## Document segment
Imperial plots growth from drugs to drones

Johannesburg - Imperial Holdings [JSE:IPL] is planning an international expansion of its drones to pharmaceuticals-delivery business as South Africa’s sixth-largest company seeks to capitalise on growth opportunities and offset the impact of a weak rand.

The company’s logistics division, which has operations ranging from the distribution of prescription drugs in Africa to inventory-taking drones in Europe, will be the main growth driver of the business, CEO Mark Lamberti said in an interview this week.

“The logistics business will become an increasingly global business,’’ Lamberti said at the company’s Johannesburg head office. “This will be a major growth vector and that will be mainly off the continent.’’

Lamberti’s work on simplifying the company and selling assets in his two years at the helm has effectively divided Imperial in two, with the other half being a vehicles business that includes importing, dealerships and rental operations in sub-Saharan Africa. The import division has been affected by the weaker rand, which fell 25% against the dollar last year, due to the rising cost of buying in international markets, Lamberti said.

## Work instructions
1: Answer these questions from the Imperial Holdings article:
(a) Who is Imperial's CEO?
(b) By what percentage did the rand fall against the dollar last year?
(c) In which region does the logistics division run inventory-taking drones?
2: Say whether each statement agrees with the Imperial Holdings article, and quote the words that decide it:
(a) Imperial is South Africa's fifth-largest company.
(b) Lamberti expects the logistics growth to come mainly from within Africa.
(c) Imperial's vehicles business includes rental operations in sub-Saharan Africa.

## Data extract
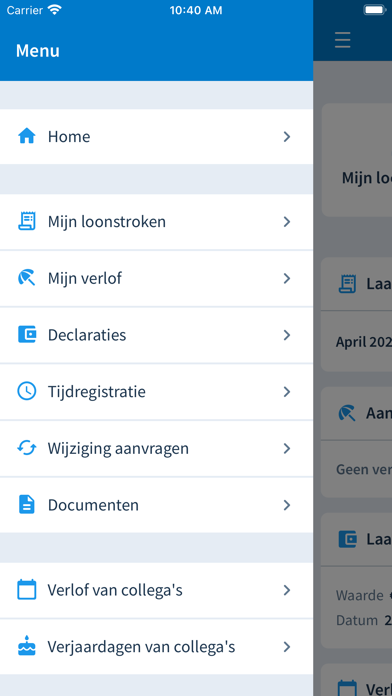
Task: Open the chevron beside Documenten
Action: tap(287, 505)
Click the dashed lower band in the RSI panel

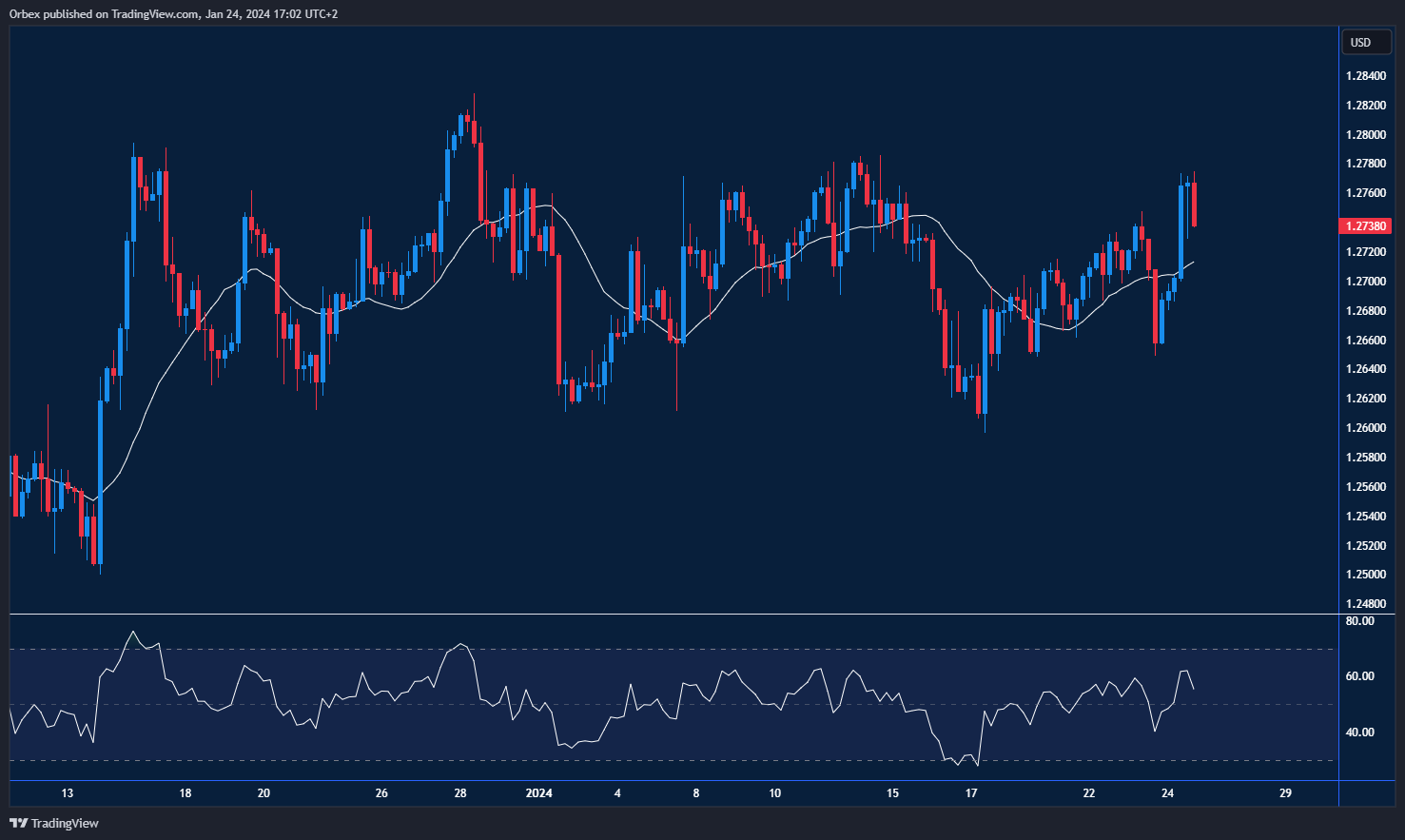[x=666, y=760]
* * *
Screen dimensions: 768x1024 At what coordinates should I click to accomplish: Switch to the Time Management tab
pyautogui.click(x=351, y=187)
==
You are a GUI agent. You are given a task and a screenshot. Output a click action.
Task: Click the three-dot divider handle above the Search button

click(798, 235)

## Answers by item number
1:
(a) Mark Lamberti
(b) 25%
(c) Europe

2:
(a) No: "South Africa’s sixth-largest company"
(b) No: "that will be mainly off the continent"
(c) Yes: "a vehicles business that includes importing, dealerships and rental operations in sub-Saharan Africa"